Another example, slightly less contentious, but not quite as obvious, are the predictions of life-history theory. Russ Lande and Brian Charlesworth‘s equations (derived from Guess What) make definite, broad predictions about the evolution of age at first reproduction, reproductive output and other life-history traits. The breadth of these predictions matches the strength of selection to enact changes at the genotypic level. What I mean is that as long as evolution is proceeding in the particular direction predicted by Lande and Charlesworth, then the model is justified. The actual genotypic or even morphological changes, or the diversity of adaptations at a particular level, doesn’t matter to the predictions of the theory. It also doesn’t matter whether you’re talking about yeast, fruit flies, elephant birds or dinosaurs. That’s the level of prediction we have with the theory of selection. It’s not precise like Rembrandt or even early Picasso. It’s a lot more like Jackson Pollock. It’s a mess, but it’s a carefully constrained, disciplined mess that is beautiful itself.
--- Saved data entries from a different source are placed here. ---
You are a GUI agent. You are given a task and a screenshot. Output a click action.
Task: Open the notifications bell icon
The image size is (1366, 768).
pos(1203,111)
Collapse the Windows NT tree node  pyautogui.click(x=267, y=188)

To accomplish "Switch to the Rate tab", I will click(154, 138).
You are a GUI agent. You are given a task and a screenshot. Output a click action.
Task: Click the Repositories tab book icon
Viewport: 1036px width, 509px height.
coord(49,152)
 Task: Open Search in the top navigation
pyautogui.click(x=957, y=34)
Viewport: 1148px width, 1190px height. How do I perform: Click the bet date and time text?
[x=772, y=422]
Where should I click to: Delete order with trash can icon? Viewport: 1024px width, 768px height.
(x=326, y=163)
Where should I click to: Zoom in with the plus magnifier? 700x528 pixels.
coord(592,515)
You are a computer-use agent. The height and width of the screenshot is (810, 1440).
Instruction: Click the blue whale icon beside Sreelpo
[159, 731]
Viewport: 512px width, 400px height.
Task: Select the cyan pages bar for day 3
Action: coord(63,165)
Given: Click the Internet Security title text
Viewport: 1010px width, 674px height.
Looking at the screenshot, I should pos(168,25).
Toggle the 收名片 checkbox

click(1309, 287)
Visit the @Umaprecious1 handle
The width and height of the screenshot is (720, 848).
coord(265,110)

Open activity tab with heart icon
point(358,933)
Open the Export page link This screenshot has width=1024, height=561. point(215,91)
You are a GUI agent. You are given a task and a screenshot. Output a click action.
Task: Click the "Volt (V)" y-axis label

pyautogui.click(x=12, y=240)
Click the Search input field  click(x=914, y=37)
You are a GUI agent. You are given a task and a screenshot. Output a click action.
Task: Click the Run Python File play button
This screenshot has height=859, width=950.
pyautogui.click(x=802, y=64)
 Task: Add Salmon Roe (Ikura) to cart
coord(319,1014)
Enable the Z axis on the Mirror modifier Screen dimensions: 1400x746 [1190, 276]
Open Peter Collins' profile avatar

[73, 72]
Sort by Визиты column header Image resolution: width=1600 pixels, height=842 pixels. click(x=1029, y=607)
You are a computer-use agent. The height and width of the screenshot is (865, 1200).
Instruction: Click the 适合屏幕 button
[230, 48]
This morning I’ve realized yet again that the reason I love mathematics is largely aesthetic. I love math for the same reason that I love listening to a great piece of music. Beautiful models and theories are useful, Nahin and I contend, not because they are inherently “correct,” but because they inspire people to work hard at verifying and refining their logical consistency. Nahin points out that Newton and Einstein’s theories of graviation are “wrong” in the sense of making predictions that still hold true. But they are beautiful. We all say “yuck!” when we see someone try to fit a logistic curve to real data, but we don’t always know why we cringe. We cringe because we all know that the logistic wasn’t so well-studied because it was correct. It was so favored because it’s a beautiful equation. It’s as beautiful as the Mandelbrot set or Euler’s Formula, and it’s easy to teach to undergraduates. It makes sense. However, demographers and ecologists all know that it doesn’t really describe human populations. A.J. Lotka didn’t live to see that, but that doesn’t mean his time was wasted (see Lotka, Alfred J. 1998. Analytical theory of biological populations. New York: Plenum Press).